To protect all these images, burning DVDs or CDs is out of the question, those prehistorical unreliable and unusable pieces of junk could never be trusted for any digital content you liked to preserve. As a consequence, we use hard drives. The main partition hosting the source of the photos is on a RAID1 array (the data is duplicated on two hard drives), which means you have to double the needed storage, that is to say 1.2 TB.
Still, I can hardly forget that some years ago, a failing power supply died in a sparking smoke and took ALL the hard drives of the machine with it! Since then, the pictures are also duplicated on another machine, in RAID1, thus raising to 2.4 TB the needed storage space.
Being paranoid may be wise during these trouble times, so a third machine with RAID5 array (meaning that only one disk over a bunch is using as security, 1 over 5 in our case) is also used to keep our pictures. Now, we are past 3.1 TB.
Of course any local catastrophe, like a fire or a burglary could vanish all the three machines at once, so one needs to have a remote copy of the data. We have two, because the remote backups are not on duplicated devices. But we still do not have a copy on the opposite side of the planet, way safer if any meteor ever crash around here (maybe we will have other things to think about by then, but still, in difficult times an old picture of somebody we love is of great help)…
So, 600 GB of pictures are only the emerging part of a storage need raising over 4.3 TB, 7 times more (this is not exactly an iceberg ratio, still we are close).

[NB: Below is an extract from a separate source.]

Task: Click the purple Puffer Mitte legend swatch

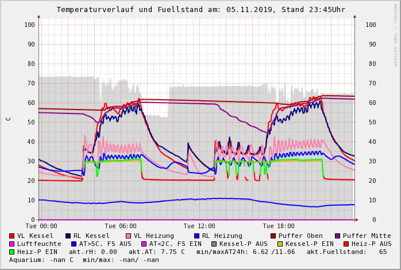Action: pyautogui.click(x=338, y=236)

With the raw images, the resized, retouched, cropped and altered versions, these 600 GB are split over 960 000 files. Trying to sort anything out is quite impossible, but we are pretty sure duplicates are swarming among all those files: when we separated some pics to print them, when we created temporary copies to send to family, or to process them later, or to send to a web site, or more…
I wanted to write a little program to check and find duplicates comparing images names, sizes and ultimately the checksum because as incredible as this may seem, modern cameras are unable to count past 10,000, even when it is easy to take 20,000 pictures or more with any of them.

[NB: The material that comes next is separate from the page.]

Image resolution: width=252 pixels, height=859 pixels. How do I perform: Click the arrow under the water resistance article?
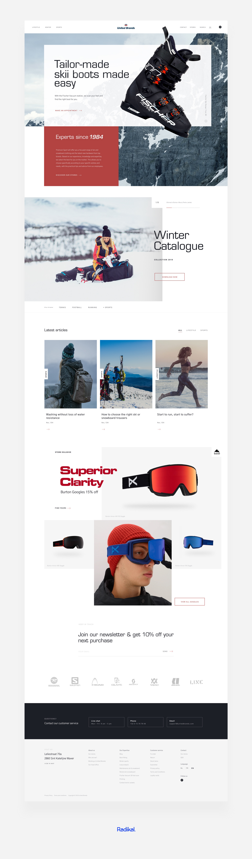pos(48,429)
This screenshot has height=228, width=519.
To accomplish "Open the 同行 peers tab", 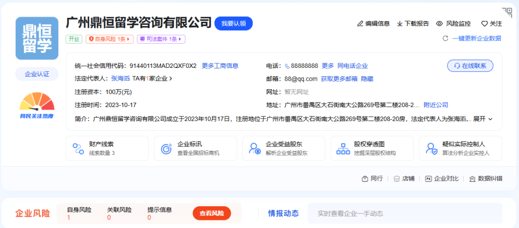I will (x=372, y=178).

Well, nearly ready to start working, some Sunday slackness pushed me to perform a little apt-cache search duplicate on my debian wheezy first. And this is how I found the marvelous rdfind.
This small program does exactly what I was looking for, it performs a recursion over the folders and find duplicates. Quite efficiently, it first checks the size of the file, then it looks for the first and last bytes, to sort out all the unique files, and then calculates a md5 checksum (or sha1 for ultra-paranoids) on the remaining file list.
rdfind can list the duplicated files, replace them with hard links (the same file is in two different directories but is only stored physically at one place on the underlying file system), or symbolic links (also known as shortcuts).
It’s super fast, it only took us a few minutes to free up to 60 GB in the 960,000 files of our picture folders, 60 GB which transform to 400 GB of saved space including the redundancy!
Thanks a lot rdfind!